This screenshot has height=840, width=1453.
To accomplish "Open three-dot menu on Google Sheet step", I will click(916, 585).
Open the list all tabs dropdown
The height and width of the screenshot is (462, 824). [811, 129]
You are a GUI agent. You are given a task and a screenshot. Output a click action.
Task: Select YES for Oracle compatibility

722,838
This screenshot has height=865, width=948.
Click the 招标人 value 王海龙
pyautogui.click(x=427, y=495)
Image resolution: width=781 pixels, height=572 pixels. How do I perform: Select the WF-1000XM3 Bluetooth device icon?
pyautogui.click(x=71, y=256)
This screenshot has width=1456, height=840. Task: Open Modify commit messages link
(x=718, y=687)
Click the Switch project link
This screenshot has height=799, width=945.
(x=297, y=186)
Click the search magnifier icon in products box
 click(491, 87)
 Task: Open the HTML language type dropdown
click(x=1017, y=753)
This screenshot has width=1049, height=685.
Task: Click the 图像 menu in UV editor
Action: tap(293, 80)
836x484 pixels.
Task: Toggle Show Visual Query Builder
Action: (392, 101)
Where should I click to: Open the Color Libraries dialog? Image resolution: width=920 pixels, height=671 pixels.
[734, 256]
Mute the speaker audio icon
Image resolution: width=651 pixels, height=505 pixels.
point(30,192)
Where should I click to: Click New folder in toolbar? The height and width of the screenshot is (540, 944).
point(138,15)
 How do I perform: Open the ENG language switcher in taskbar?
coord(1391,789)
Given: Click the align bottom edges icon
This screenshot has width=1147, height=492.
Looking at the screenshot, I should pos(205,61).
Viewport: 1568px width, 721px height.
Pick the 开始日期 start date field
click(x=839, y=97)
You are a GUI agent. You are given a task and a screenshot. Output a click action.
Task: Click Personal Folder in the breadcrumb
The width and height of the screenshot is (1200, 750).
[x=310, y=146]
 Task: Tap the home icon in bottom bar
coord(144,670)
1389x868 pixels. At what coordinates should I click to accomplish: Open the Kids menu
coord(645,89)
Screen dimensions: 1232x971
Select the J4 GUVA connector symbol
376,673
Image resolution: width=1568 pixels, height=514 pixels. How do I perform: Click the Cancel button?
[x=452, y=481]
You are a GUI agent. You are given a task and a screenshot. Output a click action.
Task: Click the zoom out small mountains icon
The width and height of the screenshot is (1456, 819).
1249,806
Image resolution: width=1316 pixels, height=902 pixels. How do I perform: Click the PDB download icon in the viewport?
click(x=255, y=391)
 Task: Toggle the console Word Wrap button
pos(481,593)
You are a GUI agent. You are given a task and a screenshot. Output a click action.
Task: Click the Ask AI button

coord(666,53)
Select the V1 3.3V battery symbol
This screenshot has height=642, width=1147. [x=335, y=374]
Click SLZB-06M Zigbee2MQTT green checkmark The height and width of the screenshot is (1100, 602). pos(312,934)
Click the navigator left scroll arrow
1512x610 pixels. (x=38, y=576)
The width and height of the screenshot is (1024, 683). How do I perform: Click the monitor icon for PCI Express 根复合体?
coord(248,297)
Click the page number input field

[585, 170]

○ ○ ○ ○ ○

### PROBLEM TO WORK ON
Identify every line in the records above that contains the string "Toggle", treating uppercase and lowercase as distinct, and copy each of those lines.

### RESPONSE TO THIS TASK
Task: Toggle Show Visual Query Builder
 Task: Toggle the console Word Wrap button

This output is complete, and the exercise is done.